• What is required:
Copy out the passage below on Ilias Bey Vrioni in full, word for word.

======== Text segment ========

Ilias Bey Vrioni (1 January 1882 – 12 March 1932) was an Albanian politician and landowner. He was one of the signatories of the Albanian Declaration of Independence and served as Prime Minister of Albania three times.

== Biography ==

Ilias Vrioni was born in 1882 in Berat, in the Janina Vilayet of the Ottoman Empire, modern day Albania, to Mehmet Ali Pasha of the Vrioni family and Hysnije Vokopola of the Vokopola family, making Ilias maternally a relative to Ferid Vokopola. His household had great chifliks in the surroundings of Berat, Fier, and the Myzeqe plain. His father was a high dignitary of the administration of the Ottoman Empire and collaborator of Abdyl Frashëri at the time of the Congress of Berlin, his mother came from a local landowning family that had their chifliks in the surroundings of Vokopolë.

======== Records ========

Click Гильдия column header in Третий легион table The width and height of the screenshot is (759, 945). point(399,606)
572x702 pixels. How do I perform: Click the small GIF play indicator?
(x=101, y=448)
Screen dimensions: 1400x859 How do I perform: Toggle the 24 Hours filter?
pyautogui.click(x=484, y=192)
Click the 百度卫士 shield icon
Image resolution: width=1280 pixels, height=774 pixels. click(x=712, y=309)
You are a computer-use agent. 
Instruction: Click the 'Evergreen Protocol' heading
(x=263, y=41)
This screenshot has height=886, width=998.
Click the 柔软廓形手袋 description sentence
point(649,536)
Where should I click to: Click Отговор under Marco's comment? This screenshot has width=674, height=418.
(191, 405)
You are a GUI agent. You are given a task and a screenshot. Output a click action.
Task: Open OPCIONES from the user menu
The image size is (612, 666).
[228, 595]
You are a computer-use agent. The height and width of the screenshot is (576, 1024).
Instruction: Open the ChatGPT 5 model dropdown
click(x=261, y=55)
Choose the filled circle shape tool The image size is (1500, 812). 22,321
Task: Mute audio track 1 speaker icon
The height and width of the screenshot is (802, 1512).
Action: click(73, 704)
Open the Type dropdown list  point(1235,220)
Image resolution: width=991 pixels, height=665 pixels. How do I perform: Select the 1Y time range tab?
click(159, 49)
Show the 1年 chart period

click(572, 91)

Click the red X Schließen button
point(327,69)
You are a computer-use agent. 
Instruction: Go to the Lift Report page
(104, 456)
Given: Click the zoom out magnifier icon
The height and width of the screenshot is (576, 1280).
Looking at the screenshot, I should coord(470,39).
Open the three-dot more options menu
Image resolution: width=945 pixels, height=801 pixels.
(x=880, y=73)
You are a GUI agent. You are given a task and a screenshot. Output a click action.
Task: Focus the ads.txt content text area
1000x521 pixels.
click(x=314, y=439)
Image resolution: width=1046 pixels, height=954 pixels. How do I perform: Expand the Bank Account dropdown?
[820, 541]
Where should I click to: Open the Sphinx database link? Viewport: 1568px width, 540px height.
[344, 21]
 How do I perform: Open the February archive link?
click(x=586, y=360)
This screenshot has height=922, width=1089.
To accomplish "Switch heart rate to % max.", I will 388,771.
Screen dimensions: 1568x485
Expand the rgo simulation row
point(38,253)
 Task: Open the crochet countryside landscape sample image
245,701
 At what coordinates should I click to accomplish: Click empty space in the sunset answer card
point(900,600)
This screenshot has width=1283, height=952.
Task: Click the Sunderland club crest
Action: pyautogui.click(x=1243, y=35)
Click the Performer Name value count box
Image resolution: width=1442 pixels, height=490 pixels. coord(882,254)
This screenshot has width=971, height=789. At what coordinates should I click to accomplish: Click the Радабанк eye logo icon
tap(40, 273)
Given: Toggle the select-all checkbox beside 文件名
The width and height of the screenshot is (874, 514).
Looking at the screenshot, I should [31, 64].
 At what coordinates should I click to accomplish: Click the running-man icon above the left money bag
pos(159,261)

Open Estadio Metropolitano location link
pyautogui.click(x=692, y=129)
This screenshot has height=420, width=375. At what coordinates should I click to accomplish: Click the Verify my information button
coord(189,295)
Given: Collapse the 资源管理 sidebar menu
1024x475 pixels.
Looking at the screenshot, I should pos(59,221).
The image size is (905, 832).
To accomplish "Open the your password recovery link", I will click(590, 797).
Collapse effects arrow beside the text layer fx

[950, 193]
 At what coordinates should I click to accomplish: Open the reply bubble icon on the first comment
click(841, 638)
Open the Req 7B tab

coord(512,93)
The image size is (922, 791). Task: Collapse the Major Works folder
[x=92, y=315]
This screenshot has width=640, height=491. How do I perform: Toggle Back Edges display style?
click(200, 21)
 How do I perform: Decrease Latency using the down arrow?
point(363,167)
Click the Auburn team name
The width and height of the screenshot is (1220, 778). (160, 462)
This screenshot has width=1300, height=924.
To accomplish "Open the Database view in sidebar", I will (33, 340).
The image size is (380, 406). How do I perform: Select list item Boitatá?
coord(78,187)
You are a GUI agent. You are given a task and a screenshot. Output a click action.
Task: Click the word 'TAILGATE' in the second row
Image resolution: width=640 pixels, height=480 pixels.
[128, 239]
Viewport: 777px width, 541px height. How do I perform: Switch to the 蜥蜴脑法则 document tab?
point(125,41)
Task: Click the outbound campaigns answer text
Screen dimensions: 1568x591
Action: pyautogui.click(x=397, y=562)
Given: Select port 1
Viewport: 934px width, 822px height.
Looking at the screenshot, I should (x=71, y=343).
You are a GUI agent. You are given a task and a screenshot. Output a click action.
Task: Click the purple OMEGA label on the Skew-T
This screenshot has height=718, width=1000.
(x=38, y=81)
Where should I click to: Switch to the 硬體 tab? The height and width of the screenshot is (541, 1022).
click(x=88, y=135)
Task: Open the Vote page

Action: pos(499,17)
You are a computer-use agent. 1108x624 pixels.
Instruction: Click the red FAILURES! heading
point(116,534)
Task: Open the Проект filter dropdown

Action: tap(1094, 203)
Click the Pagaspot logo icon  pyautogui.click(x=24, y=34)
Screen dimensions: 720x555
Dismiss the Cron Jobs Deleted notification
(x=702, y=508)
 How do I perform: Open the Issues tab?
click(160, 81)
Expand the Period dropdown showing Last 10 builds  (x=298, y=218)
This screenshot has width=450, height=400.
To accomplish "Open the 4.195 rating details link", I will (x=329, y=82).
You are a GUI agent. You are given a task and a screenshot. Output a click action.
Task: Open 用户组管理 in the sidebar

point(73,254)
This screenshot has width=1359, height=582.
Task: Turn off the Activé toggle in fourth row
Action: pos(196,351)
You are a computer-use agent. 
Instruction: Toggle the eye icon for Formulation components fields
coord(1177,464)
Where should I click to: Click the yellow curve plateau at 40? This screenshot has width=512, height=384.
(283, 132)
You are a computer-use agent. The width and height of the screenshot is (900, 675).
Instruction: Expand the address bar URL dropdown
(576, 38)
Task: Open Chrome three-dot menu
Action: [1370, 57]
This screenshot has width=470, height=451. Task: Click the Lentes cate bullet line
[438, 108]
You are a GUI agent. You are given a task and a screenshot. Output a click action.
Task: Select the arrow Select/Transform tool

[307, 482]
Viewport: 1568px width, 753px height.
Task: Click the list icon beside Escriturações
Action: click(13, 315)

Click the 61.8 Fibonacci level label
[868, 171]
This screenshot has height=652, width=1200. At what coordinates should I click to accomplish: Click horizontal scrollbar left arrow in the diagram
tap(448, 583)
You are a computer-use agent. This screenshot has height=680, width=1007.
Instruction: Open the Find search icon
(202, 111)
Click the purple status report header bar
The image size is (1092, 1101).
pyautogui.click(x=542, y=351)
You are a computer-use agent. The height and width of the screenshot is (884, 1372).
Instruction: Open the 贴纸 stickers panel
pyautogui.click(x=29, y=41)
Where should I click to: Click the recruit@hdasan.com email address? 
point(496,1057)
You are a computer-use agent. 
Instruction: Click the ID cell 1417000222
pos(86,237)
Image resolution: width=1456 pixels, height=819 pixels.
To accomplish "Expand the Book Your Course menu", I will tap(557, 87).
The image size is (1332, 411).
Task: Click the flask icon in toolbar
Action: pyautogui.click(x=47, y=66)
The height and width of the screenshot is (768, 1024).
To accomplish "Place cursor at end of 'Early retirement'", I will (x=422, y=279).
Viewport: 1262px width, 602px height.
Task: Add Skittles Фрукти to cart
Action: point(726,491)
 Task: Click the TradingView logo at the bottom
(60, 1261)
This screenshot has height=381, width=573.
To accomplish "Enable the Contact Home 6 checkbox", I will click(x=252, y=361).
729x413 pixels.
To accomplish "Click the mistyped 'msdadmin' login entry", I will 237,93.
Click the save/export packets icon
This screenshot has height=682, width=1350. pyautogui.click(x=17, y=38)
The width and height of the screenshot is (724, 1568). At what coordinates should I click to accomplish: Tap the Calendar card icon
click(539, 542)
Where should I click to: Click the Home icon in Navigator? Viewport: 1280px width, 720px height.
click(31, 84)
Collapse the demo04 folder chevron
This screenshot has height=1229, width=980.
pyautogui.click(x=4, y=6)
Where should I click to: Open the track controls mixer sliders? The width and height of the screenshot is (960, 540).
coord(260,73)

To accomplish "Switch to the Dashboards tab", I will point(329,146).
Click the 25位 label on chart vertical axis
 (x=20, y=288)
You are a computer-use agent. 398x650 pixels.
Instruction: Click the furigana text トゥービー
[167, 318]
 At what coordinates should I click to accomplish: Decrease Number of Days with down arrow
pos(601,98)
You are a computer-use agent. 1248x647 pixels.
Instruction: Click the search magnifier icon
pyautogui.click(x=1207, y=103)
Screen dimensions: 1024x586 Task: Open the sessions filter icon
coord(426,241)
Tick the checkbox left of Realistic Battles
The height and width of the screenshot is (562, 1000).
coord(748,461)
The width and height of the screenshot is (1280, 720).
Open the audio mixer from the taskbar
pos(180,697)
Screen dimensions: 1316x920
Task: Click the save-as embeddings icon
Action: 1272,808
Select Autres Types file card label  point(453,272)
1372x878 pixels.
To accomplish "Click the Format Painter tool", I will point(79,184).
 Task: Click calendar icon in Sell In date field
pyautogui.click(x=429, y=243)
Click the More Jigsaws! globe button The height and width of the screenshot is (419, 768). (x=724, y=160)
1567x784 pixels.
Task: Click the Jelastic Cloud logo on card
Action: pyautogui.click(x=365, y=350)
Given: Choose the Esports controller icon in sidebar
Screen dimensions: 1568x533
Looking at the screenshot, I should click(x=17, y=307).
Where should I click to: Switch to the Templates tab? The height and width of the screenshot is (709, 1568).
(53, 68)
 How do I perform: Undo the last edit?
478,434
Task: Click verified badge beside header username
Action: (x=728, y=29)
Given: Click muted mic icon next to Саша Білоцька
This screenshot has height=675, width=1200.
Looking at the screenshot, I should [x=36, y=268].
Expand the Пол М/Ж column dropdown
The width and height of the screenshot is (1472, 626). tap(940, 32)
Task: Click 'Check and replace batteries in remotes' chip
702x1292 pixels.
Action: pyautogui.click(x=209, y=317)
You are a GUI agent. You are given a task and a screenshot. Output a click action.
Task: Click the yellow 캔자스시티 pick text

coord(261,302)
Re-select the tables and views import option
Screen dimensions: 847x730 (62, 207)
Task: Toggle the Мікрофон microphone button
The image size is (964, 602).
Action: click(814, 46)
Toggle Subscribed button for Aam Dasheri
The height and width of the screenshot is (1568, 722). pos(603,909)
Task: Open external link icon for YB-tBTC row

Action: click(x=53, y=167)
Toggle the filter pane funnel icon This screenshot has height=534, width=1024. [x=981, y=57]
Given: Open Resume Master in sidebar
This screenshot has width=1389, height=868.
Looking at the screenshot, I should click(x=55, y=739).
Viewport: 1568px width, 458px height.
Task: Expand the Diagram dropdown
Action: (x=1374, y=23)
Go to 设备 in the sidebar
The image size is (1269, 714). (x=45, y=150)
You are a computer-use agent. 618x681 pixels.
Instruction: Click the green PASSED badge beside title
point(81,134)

========

• Written solution:
Ilias Bey Vrioni (1 January 1882 – 12 March 1932) was an Albanian politician and landowner. He was one of the signatories of the Albanian Declaration of Independence and served as Prime Minister of Albania three times.

== Biography ==

Ilias Vrioni was born in 1882 in Berat, in the Janina Vilayet of the Ottoman Empire, modern day Albania, to Mehmet Ali Pasha of the Vrioni family and Hysnije Vokopola of the Vokopola family, making Ilias maternally a relative to Ferid Vokopola. His household had great chifliks in the surroundings of Berat, Fier, and the Myzeqe plain. His father was a high dignitary of the administration of the Ottoman Empire and collaborator of Abdyl Frashëri at the time of the Congress of Berlin, his mother came from a local landowning family that had their chifliks in the surroundings of Vokopolë.